On 6 March 2018, the Court of Justice of the European Union, the EU’s highest court, ruled that a clause removing from the EU’s judicial review investment disputes related to the application or interpretation of EU law is incompatible with EU law.

The CJEU’s ruling referred to a bilateral investment treaty (“BIT”) between the former Czechoslovakia and the Netherlands of 1991. Under the BIT, disputes between one contracting state and an investor from the other contracting party had to be settled amicably or before an arbitral tribunal. Challenging a measure of the Slovak government as an infringement against the BIT, Achmea brought arbitration proceedings against that state in 2008. In 2012, the arbitral tribunal, based in Frankfurt am Main (Germany), ruled that Slovakia’s new legislation was contrary to the BIT and ordered the Slovak state to pay Achmea damages in amount of around EUR 22.1 million. Since Frankfurt am Main was chosen as the place of arbitration, German law applied to the arbitration proceedings.

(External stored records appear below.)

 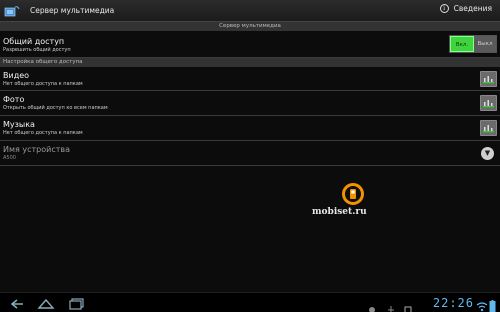 What do you see at coordinates (19, 124) in the screenshot?
I see `item-title: Музыка` at bounding box center [19, 124].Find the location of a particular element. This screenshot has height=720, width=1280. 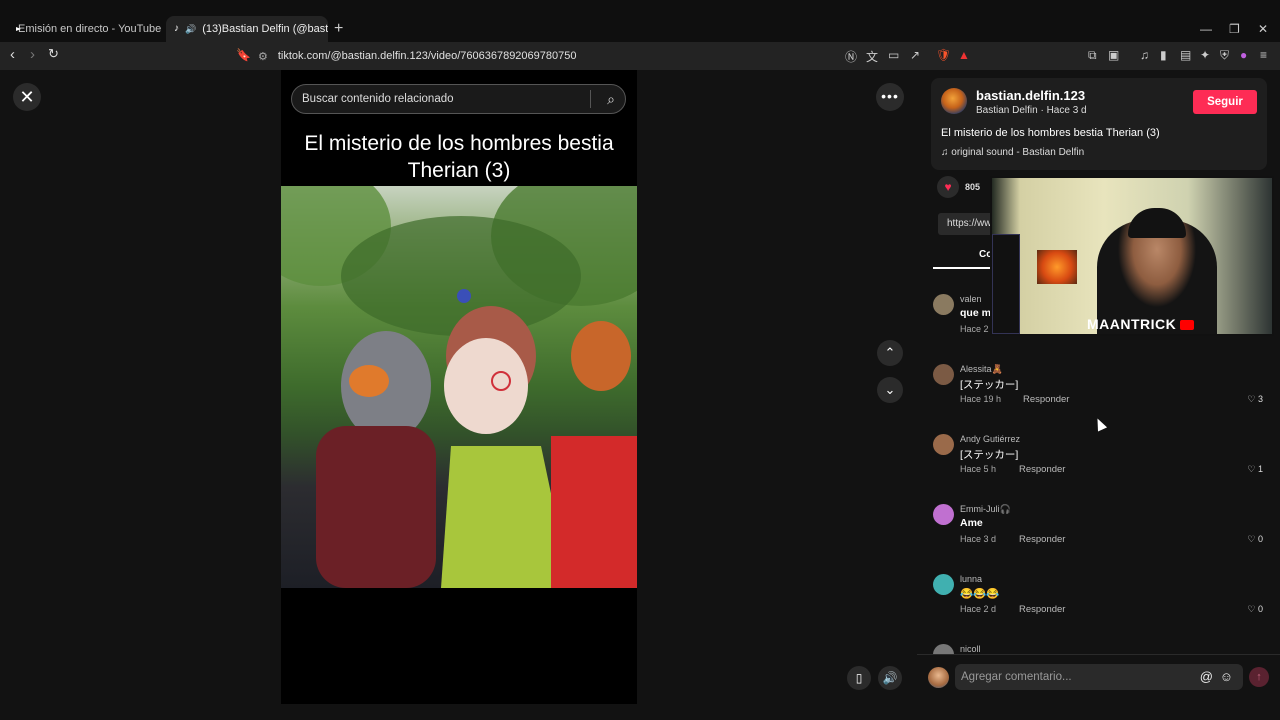

related-search-input: Buscar contenido relacionado ⌕ is located at coordinates (458, 99).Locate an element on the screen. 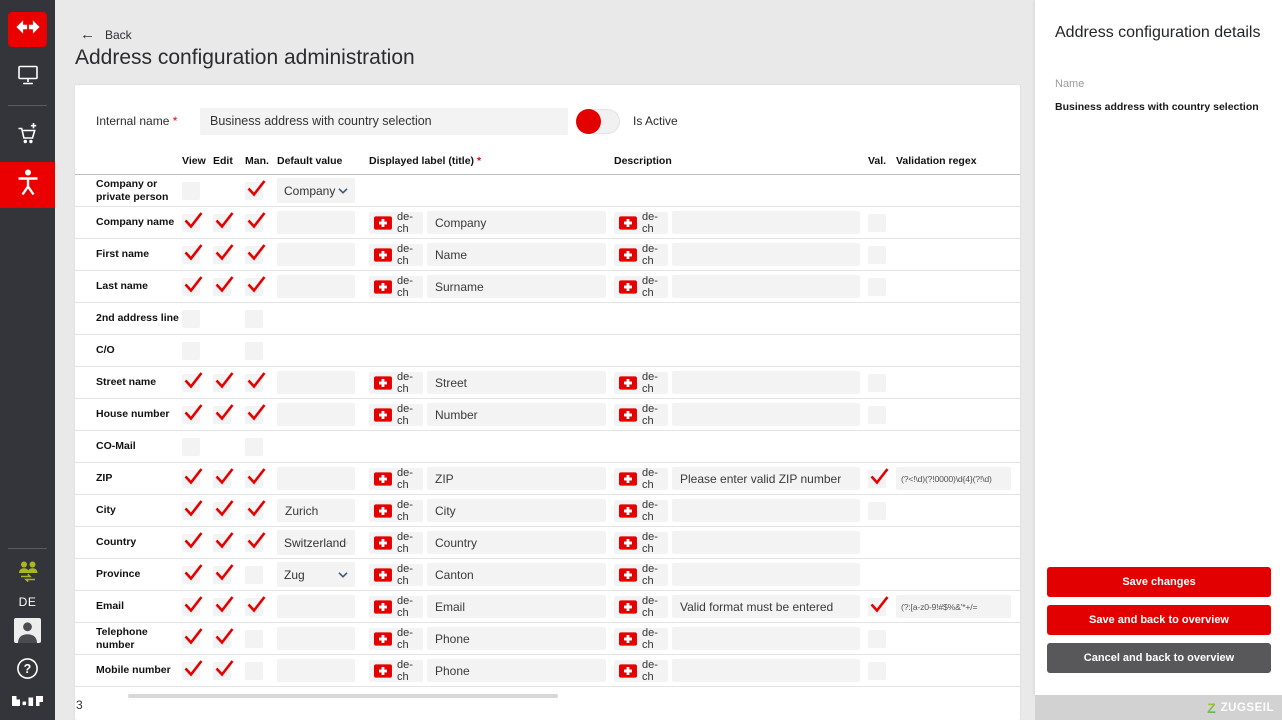 Image resolution: width=1282 pixels, height=720 pixels. displayed-label-input: Street is located at coordinates (516, 382).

Slovakia brought an action before the Higher Regional Court of Frankfurt am Main to request the annulment of the tribunal’s award. Slovakia claimed that the arbitration clause in question was contrary to Article 18 TFEU (prohibition of any discrimination on grounds of nationality), Article 267 TFEU (exclusive competence of the CJEU to give preliminary rulings on the interpretation of the EU Treaties and acts of EU’s institutions), and Article 344 TFEU (obligation of Member States to submit any dispute concerning the interpretation or application of the EU treaties to the CJEU). As the action was dismissed by the Higher Regional Court, the Slovak state brought an appeal before Germany’s Federal Court of Justice which referred the matter to the CJEU. Germany’s highest court focused on the application of Article 344 TFEU in this case and asked whether the EU treaties preclude an arbitration clause. It also asked the CJEU whether the provisions of the arbitration clause are contrary to the principle of non-discrimination on grounds of nationality.

In its ruling, the CJEU pointed first that the arbitral tribunal concerned was called on to rule on the basis of the law in force of the contracting state concerned by the dispute, as well as on other agreements between Slovakia and the Netherlands. The CJEU added that since EU law forms part of every Member State’s legislation and derives from an international agreement between those states, the arbitral tribunal may be called on to interpret or apply EU law.

The CJEU further found that the arbitral tribunal is an exception to the jurisdiction system of both the Netherlands and Slovakia and that such arbitration tribunals cannot be considered as courts “of a Member State” within the meaning of EU law. Therefore, they have no power to refer a matter subject to their decision to the CJEU for a preliminary ruling.

The CJEU further noted that under the BIT, the arbitral tribunal’s decision is final and that the arbitral tribunal may determine its own procedure as well as its seat and, consequently, the national law applicable to judicial review of the validity of the award it makes. However, according to the CJEU, judicial review may be exercised by national courts only to the extent allowed by national law. The CJEU stressed that this requirement was not fulfilled in this case. The CJEU accepts that in the context of commercial arbitration it is accepted that the review of arbitral awards by national courts may be limited in scope. But this cannot be applied in the case of investment arbitration. As the CJEU reasoning goes, while commercial arbitration is the result of the freely expressed will of the parties, investment arbitration is derived from a treaty by which two EU Member States agreed to remove from the jurisdiction of their own tribunals disputes related to the application or the interpretation of EU law. Consequently, Slovakia and the Netherlands established a mechanism of investment disputes settlement that failed to ensure the full effectiveness of EU law.

Furthermore, the CJEU emphasized that the BIT, which was concluded not by the EU but by two Member States, provides for the possibility of submitting investment-related disputes to a body which is not a part of the judicial system of the Member States and, thus, the EU. As a result, the provisions of the BIT questioned not only the principle of mutual trust between the Member States but also the preservation of the specific nature of EU law. The CJEU found that the arbitration clause in question was incompatible with the principle of sincere cooperation, providing that the EU and its Member States should “assist each other in carrying out tasks which flow from the Treaties” (Article 4(3) TEU).

The CJEU ruling has binding effect on all Member States. However, its impact is still not clear as the judgment refers only to investment arbitration, rather than to arbitration proceedings in general. The impact of this ruling on other pending proceedings is not clear. It is also unclear whether this ruling suggests that BIT between Member States must be renegotiated and arbitration clauses have to be deleted.